Three points have been omitted from this discussion so far, all of which support the temper lying behind the concept that we were “born free.” One is that whatever conditions were in America for the lower classes, they were worse in Europe. This is true, if we follow the American historian’s custom of leaving out Negro slavery from assessments of the social condition which are not primarily concerned with race. An amended statement would read: the lower-class white Anglo-Saxon farmer, worker, and servant was better off in America than in England.

The second point is: the mobility from lower to upper classes was much greater in the American colonies. The evidence so far indicates a flat yes to this statement. Much has been made of the social mobility in America but we are beginning now to see, in the emerging countries of Asia and Africa, the same kind of dynamic, shooting mobility that we had in our early years; it seems to come with any fresh, vigorous society and is not unique to our nation. This mobility, even at its best, in America as elsewhere, has always been a prize for the few, and has not affected the position of the vast majority. It gives to society both the zest and the deception that Irish Sweepstakes winners gave not long ago to the Lower East Side of New York City.

The third point in favor of the “born free” idea is that we in America had, almost from the very beginning, a large middle class, something not existent in the feudal-aristocratic societies of the Old World or the despotisms of the Orient, and so, if not luxury, a degree of comfort was spread to larger proportions of the population than had ever been done before.
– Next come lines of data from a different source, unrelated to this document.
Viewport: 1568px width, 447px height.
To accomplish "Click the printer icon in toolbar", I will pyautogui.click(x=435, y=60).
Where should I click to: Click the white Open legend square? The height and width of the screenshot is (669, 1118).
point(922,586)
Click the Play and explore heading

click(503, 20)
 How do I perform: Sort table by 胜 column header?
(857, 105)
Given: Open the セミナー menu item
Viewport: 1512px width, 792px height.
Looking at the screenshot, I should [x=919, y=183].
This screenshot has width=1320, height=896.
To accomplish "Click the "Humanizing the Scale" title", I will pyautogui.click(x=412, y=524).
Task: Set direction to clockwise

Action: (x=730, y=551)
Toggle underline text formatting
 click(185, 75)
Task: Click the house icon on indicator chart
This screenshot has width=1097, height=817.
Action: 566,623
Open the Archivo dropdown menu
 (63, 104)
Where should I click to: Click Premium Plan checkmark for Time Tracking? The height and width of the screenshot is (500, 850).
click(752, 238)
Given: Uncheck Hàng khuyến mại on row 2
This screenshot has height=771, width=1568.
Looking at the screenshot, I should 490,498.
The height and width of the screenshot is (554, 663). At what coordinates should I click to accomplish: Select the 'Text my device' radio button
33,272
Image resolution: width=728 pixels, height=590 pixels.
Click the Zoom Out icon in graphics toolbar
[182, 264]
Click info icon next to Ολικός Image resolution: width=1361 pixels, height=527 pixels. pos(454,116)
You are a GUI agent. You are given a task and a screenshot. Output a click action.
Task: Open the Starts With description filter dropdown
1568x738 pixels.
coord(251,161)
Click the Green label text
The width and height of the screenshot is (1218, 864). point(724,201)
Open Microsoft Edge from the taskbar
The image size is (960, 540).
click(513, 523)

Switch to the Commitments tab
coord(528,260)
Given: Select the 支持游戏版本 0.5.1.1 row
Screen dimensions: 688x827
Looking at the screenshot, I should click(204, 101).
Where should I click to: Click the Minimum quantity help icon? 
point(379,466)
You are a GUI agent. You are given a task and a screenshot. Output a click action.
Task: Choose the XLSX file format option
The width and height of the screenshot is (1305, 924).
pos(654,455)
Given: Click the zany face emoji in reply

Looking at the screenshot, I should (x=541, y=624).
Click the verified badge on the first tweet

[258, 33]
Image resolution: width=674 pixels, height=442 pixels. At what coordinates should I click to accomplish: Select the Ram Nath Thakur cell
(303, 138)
This should also be recorded flatly as a truth, with this reminder: that it was made possible, from the beginning, by slavery and servitude, and that, throughout our history, the laudable fact of a large, well-fed middle class has obscured the existence of an equally large, ill-fed lower class.*

Thus, we have a problem in historical objectivity. We can, as I have just done, make out a case for a class society in colonial America, and for glaring inequalities of wealth and status. We can also, as has been done many times, make out a case for a fluid class structure and a rather prosperous society. Both descriptions focus on different aspects of the same complex reality. It is also possible to do as most historians, and refuse to make out a “case” at all, but to present enough facts to supply the needs of polemicists on both sides. This, while useful, represents a social detachment which ignores human need.

If one wants to avoid neutrality, and if both a case for equality and a case for inequality can be extracted from the same body of historical material, which shall the social analyst emphasize? That depends on his criterion: If his standard of judgment for characterizing American society is the comparable state of equality in most other countries of the world, then the emphasis is on American class fluidity, the comfort of the large middle class, the relatively good position even of many members of the lower class. If his standard is an ideal society where “irrational privilege” is nonexistent, then his emphasis is on the still-deplorable condition of the lower classes and on the maldistribution of wealth. But which standard should be applied? I would argue that the choice is neither arbitrary nor capricious nor instinctive, but can be rationally determined by the relationship of social needs to social possibilities at any given time.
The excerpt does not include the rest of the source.